Pour économiser sur le traitement des déchets, le mieux est encore de ne pas en produire. Pour aider à ce constat, plusieurs préconisations sont faites comme la mise en place de composteurs individuels ou de quartiers, l’interdiction des sacs plastiques en caisse, l’interdiction de la vaisselle en plastique à usage unique et, sur un moyen terme, l’interdiction des bouteilles en plastique à partir de 2028. 

Parallèlement, une sensibilisation au réemploi, à la réutilisation et à la réparation devra être menée avec le développement de ressourceries, l’écoconsommation, la promotion de l’utilisation d’alternatives aux textiles sanitaires, l’économie d’eau, la lutte contre le gaspillage alimentaire et le développement du principe de consignes. 


Valorisation des déchets 
 

Le recyclage des déchets verts et biodéchets est des solutions pour faire baisser drastiquement le tonnage des déchets ménagers. Pour aller dans cette direction, le document de travail fourni par la Diren propose plusieurs solutions. Compostages individuels et de quartiers, accompagnements dans l’apprentissage, formation de maîtres composteurs ou encore mise en place de broyeurs collectifs par les mairies pour les déchets verts de gros calibre (branches, etc.) 

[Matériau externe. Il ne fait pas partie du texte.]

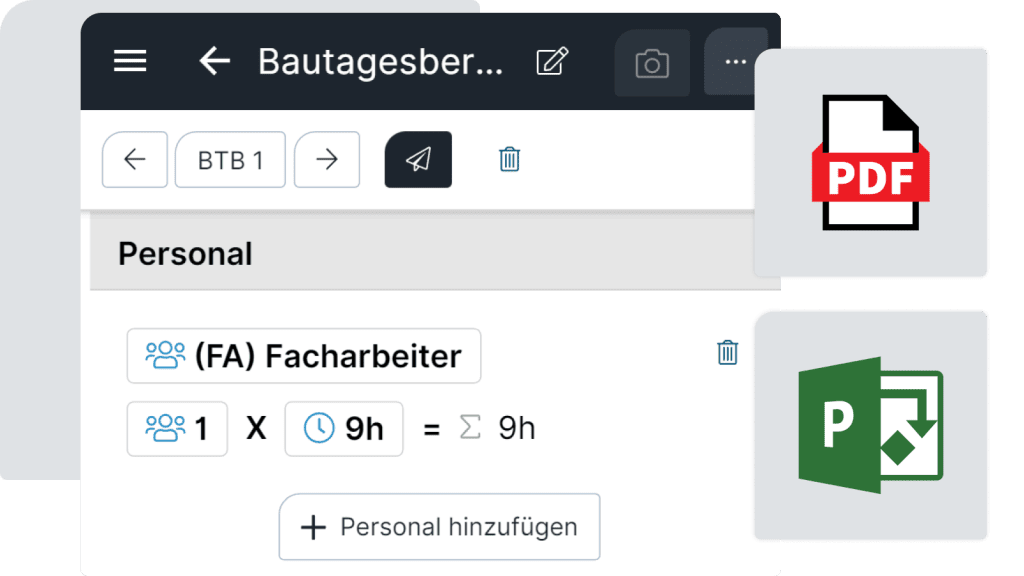
Task: Open the three-dot overflow menu
Action: click(x=736, y=61)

La collecte des déchets verts par les communes est aussi une piste. Il y a une grande différence entre certaines d’entre elles comme Arue, ou le ramassage se fait une fois par semaine, et Mahina, où le ramassage se fait, au mieux, une fois par mois. “Les gains envisageables sont importants, incluant une production de compost de l’ordre de 40% des volumes entrants et une réduction des volumes résiduels à enfouir à 5%”, explique le document. 

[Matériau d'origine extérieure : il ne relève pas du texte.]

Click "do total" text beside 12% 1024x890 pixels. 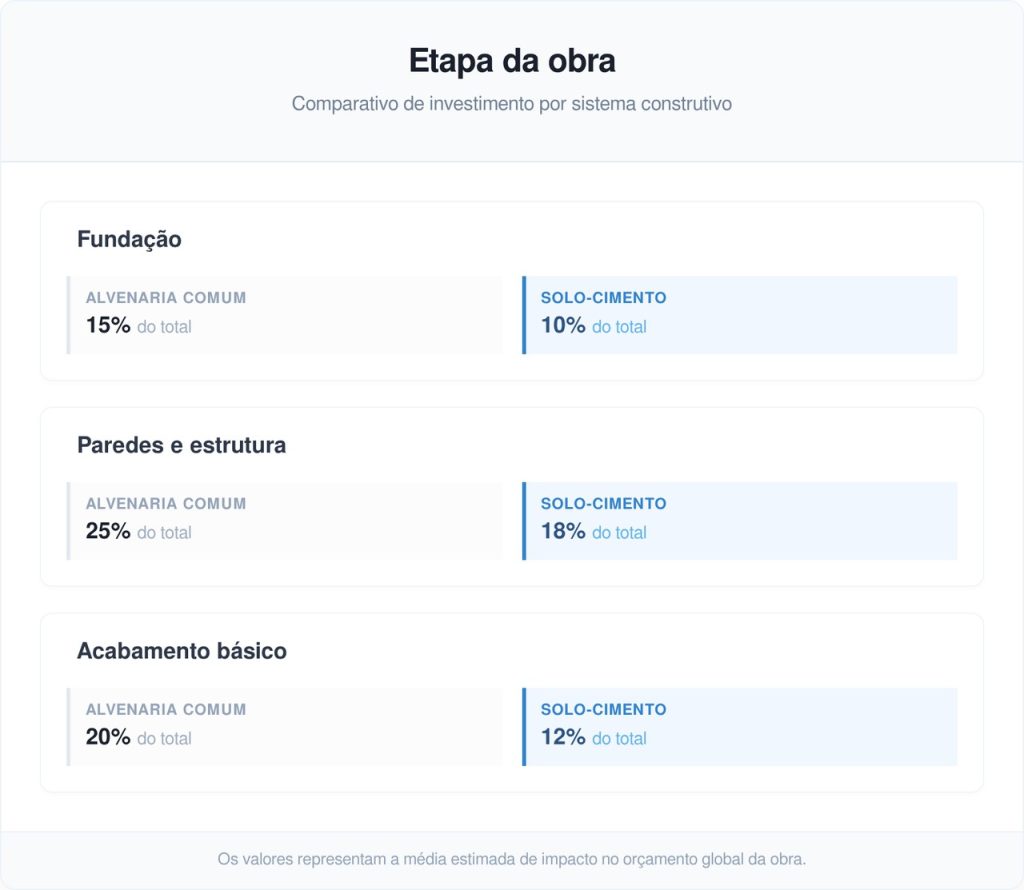click(x=619, y=739)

Même chose pour les déchets ménagers qu’il faudra chercher à valoriser. La production d’énergie ou la méthanisation industrielle sont des pistes à ouvrir. Le problème sera essentiellement financier puisque, comme l’indique le document de travail, “la méthanisation constitue le mode de traitement des déchets verts le plus coûteux en termes d’investissement”. Même chose pour les unités d’incinération de moyenne capacité qui demeurent exploitables uniquement sur Tahiti et Moorea. 


Le stockage et l’enfouissement des déchets 
 

“La Polynésie française compte à ce jour huit centres d’enfouissement techniques de catégorie 2 et/ou trois bénéficiant d’autorisation d’exploitation au titre des installations classées pour la protection de l’environnement (ICPE) mais également de multiples dépotoirs sauvages ; ce sont les principaux exutoires des déchets non dangereux”, résume la Diren. À côté de ces centres, la décharge de Faa’a est un cas singulier. Véritable honte écologique, la décharge de Mumuvai est ouverte sans autorisation d’exploiter ni aménagements. Dépourvue de système de collecte de traitement des biogaz générés par la décomposition des déchets, à l’origine de fréquents incendies, la décharge est pourtant maintenue en activité malgré les risques “d’explosion et d’inhalation de gaz toxiques”. La mairie s’était pourtant engagée à fermer cette poubelle à ciel ouvert en 2023. Les autorités attendent toujours. 

Sur le stockage et l’enfouissement des déchets, il n’y a finalement pas de solution miracle, l’important étant de valoriser le maximum de déchets possible avant stockage. Contre les dépotoirs sauvages, reste toujours la possibilité de développer des mini-CET, malgré les contraintes foncières et les coûts. À ce jour, plus d’une centaine d’anciens dépotoirs sont recensés sur le territoire. Des sites qu’il faut désormais surveiller et réhabiliter. Mais mettre un terme à la poubelle de Faa’a coûterait environ 500 millions de francs, contre 70 et 110 millions de francs pour les décharges de Papara et Punaauia.  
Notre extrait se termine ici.